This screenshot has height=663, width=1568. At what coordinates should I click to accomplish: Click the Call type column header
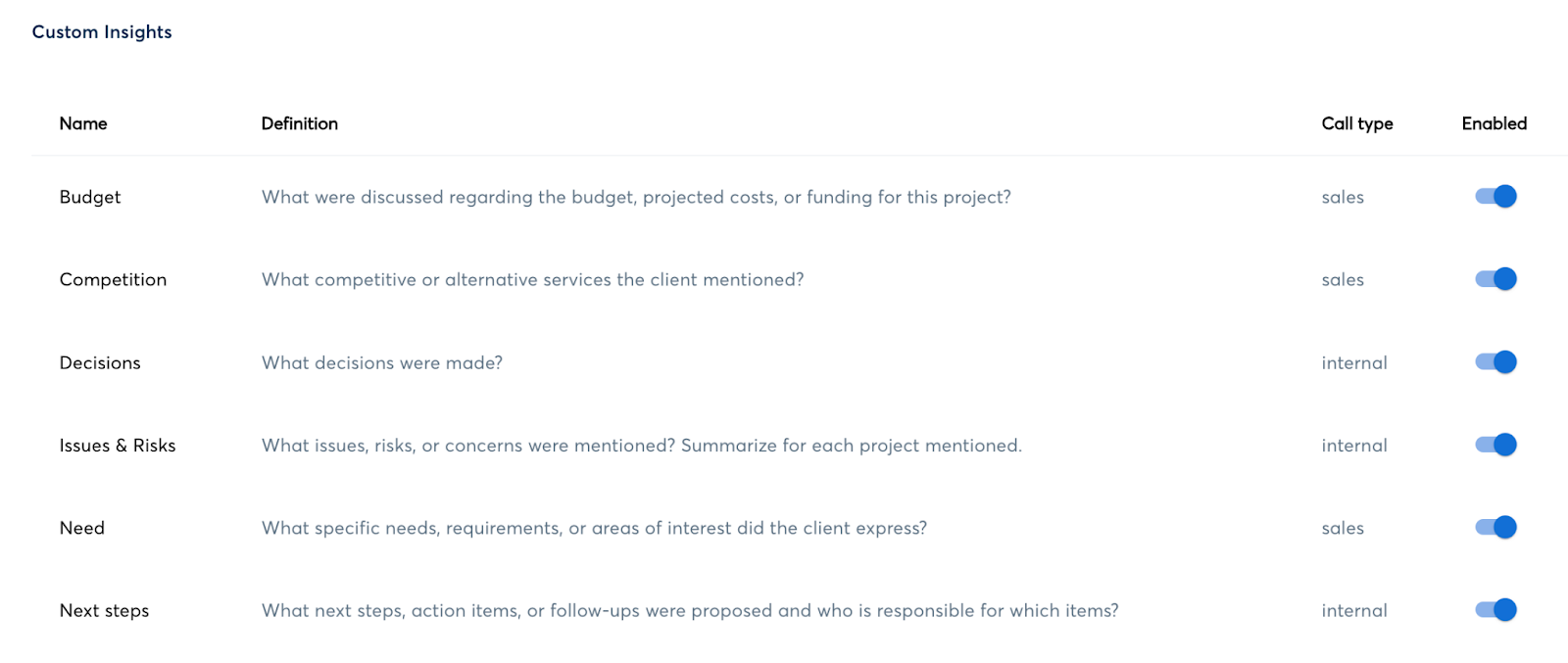click(x=1357, y=124)
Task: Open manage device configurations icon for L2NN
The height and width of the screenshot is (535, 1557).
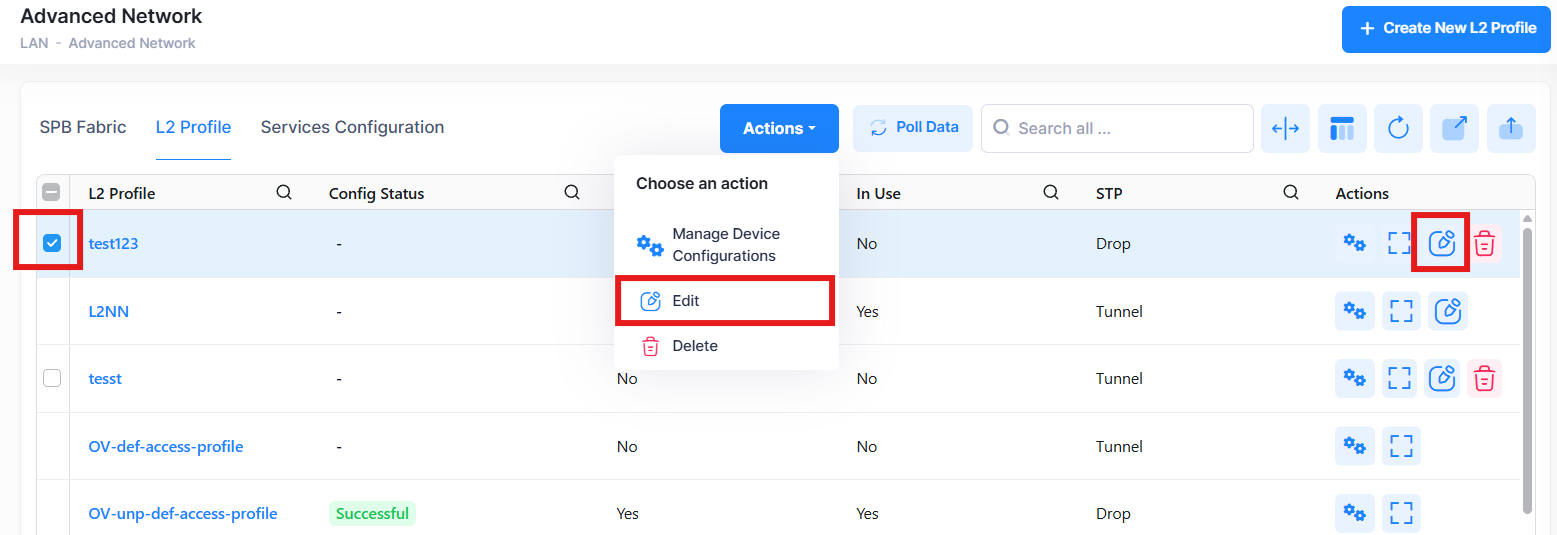Action: click(x=1354, y=311)
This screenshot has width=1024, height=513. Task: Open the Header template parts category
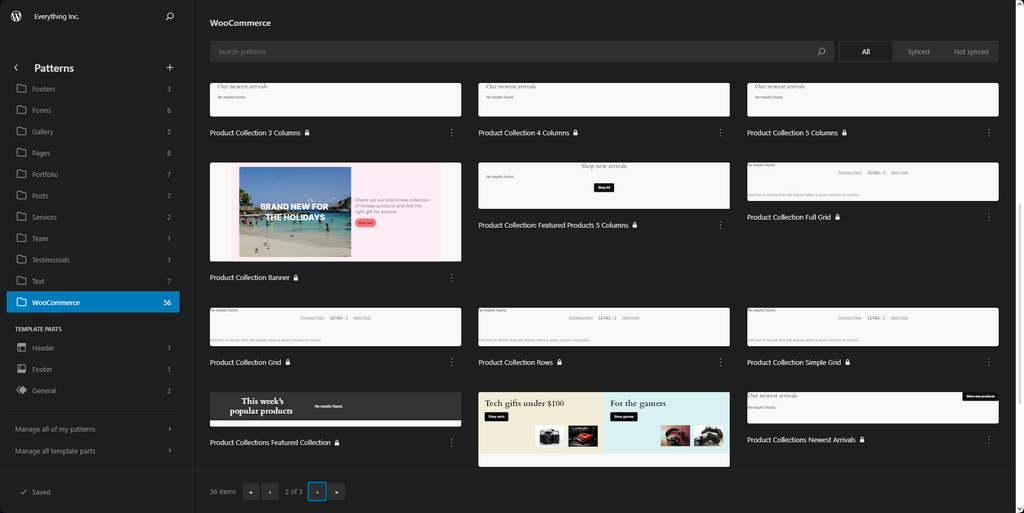pos(43,348)
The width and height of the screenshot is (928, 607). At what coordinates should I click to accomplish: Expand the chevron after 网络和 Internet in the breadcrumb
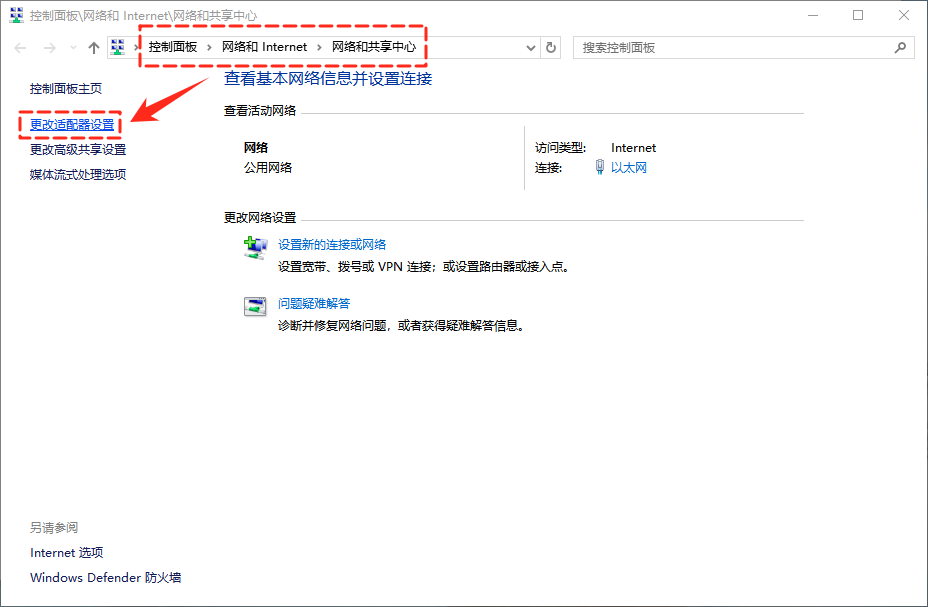tap(320, 47)
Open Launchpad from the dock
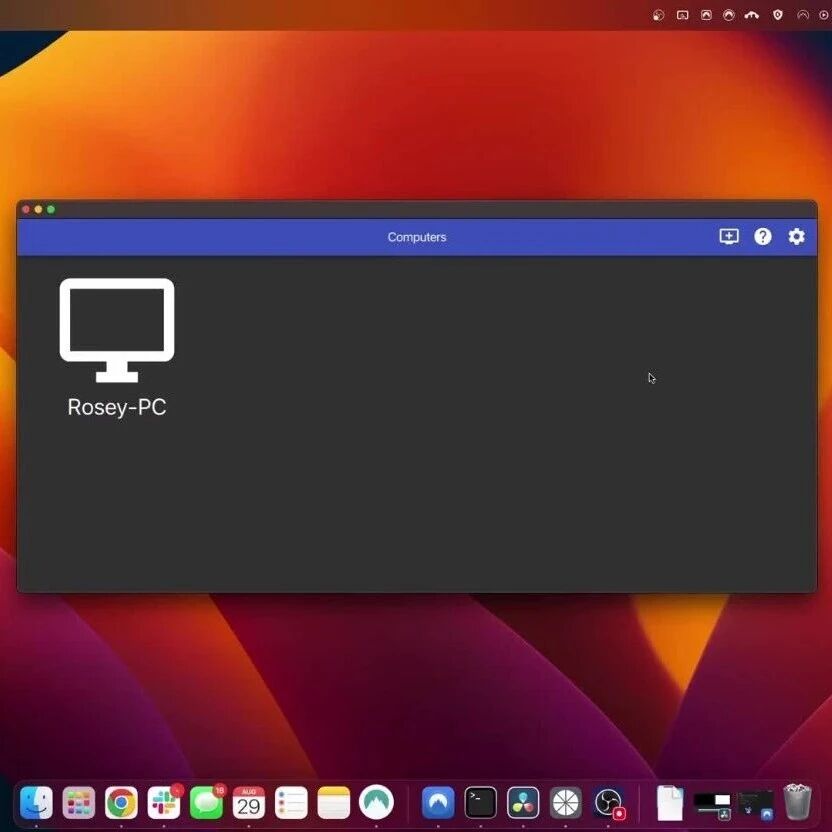The width and height of the screenshot is (832, 832). tap(79, 802)
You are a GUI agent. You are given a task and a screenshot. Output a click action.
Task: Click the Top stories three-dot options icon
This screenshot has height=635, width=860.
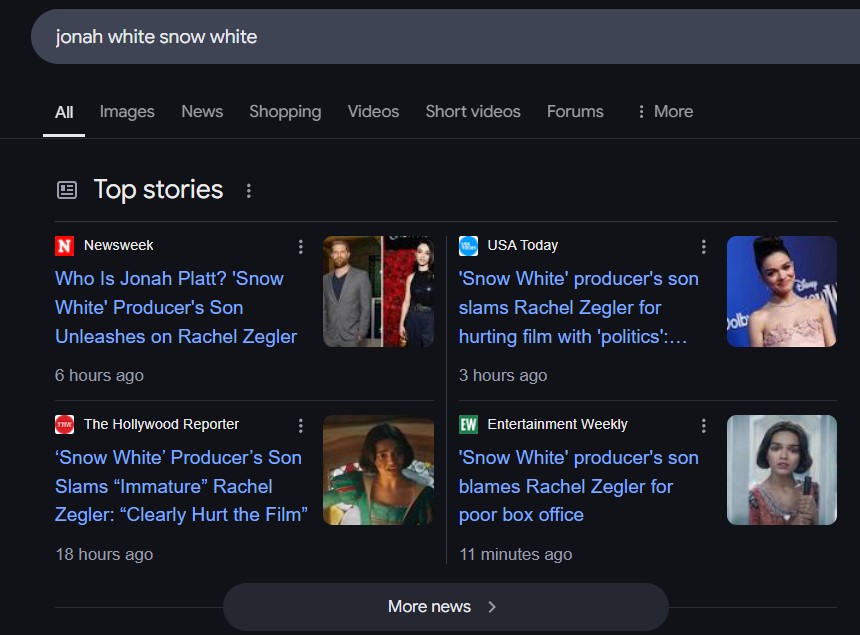[x=249, y=190]
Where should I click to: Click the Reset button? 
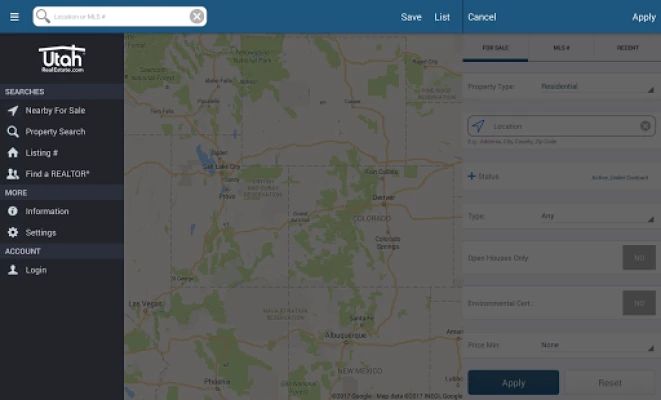click(610, 383)
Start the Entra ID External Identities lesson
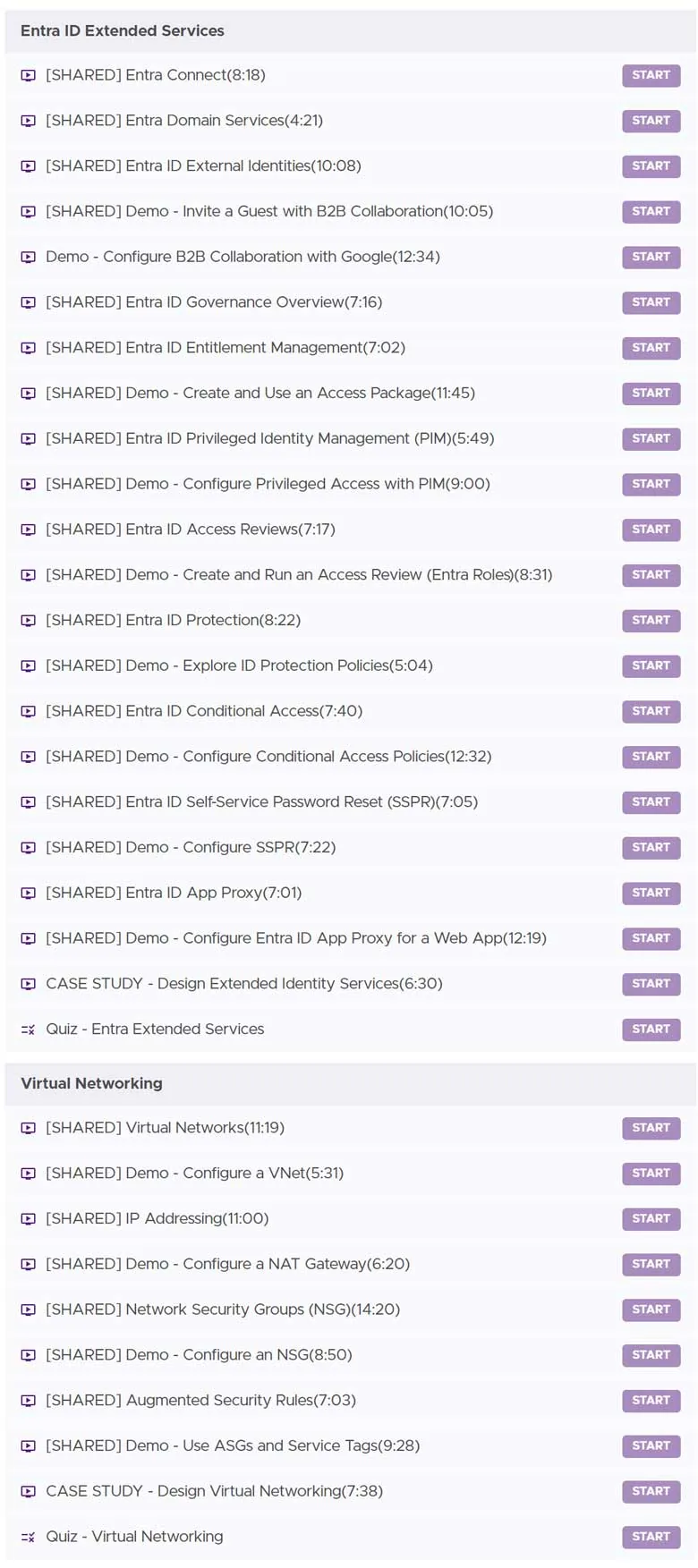This screenshot has width=698, height=1568. coord(651,166)
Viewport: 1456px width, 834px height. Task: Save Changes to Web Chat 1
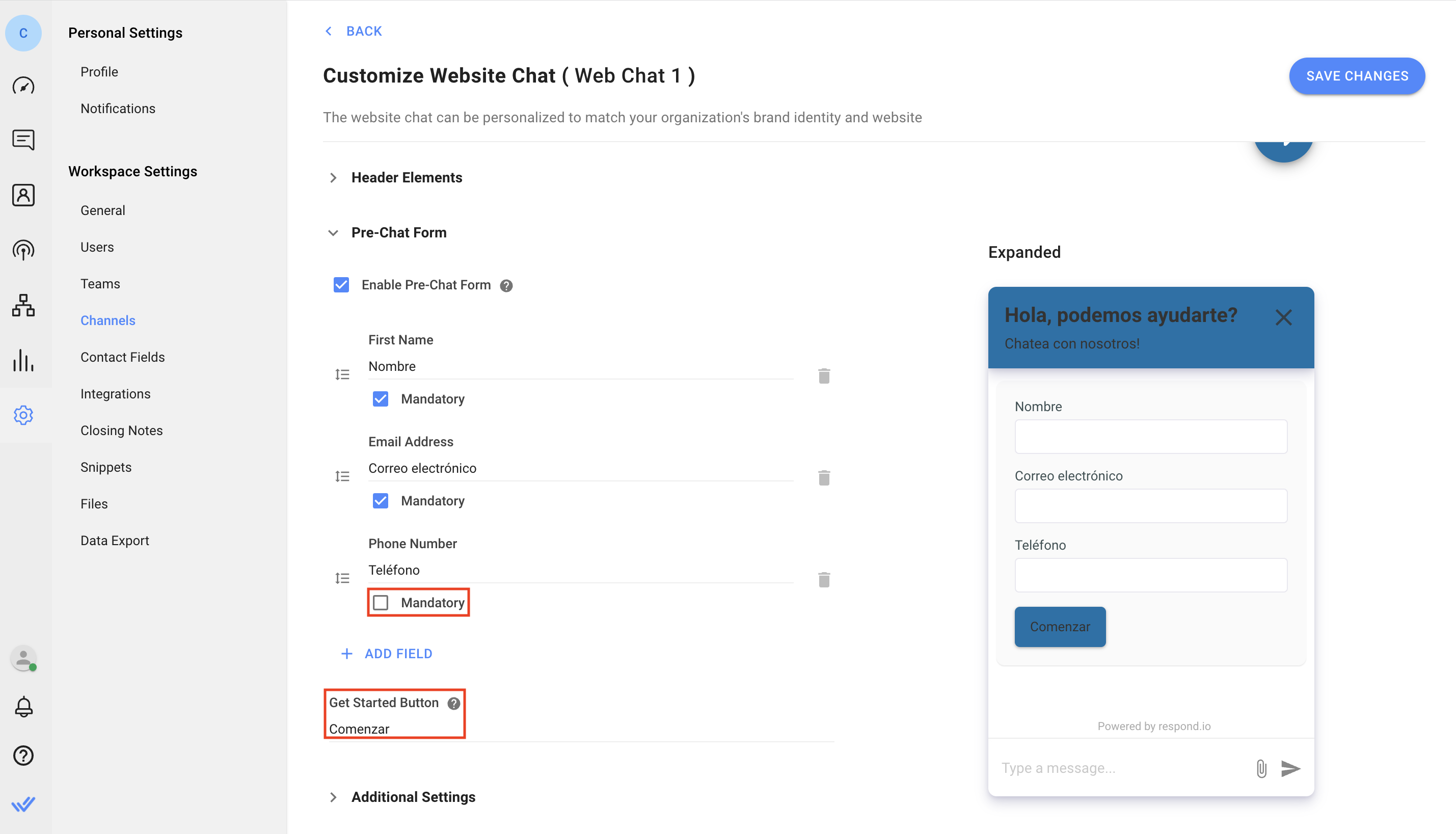click(1357, 76)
● ● ● ● ●
**Aim of the exercise:** An exact retyping of each record, with no pictures, is the answer required.

**Response for this exercise:**
This screenshot has height=663, width=1568. At what coordinates should I click to accomplish: Click the Call type column header
click(x=1357, y=124)
Task: Open manage device configurations icon for L2NN
The height and width of the screenshot is (535, 1557).
Action: click(x=1354, y=311)
This screenshot has width=1024, height=513. Task: Open the Header template parts category
pos(43,348)
The width and height of the screenshot is (928, 607). At what coordinates should I click to accomplish: Expand the chevron after 网络和 Internet in the breadcrumb
tap(320, 47)
Open Launchpad from the dock
The width and height of the screenshot is (832, 832). tap(79, 802)
You are a GUI agent. You are given a task and a screenshot. Output a click action.
Task: Click the Top stories three-dot options icon
This screenshot has height=635, width=860.
[x=249, y=190]
Where should I click to: Click the Reset button? 
click(610, 383)
Start the Entra ID External Identities lesson
This screenshot has width=698, height=1568. coord(651,166)
Viewport: 1456px width, 834px height. Task: Save Changes to Web Chat 1
click(1357, 76)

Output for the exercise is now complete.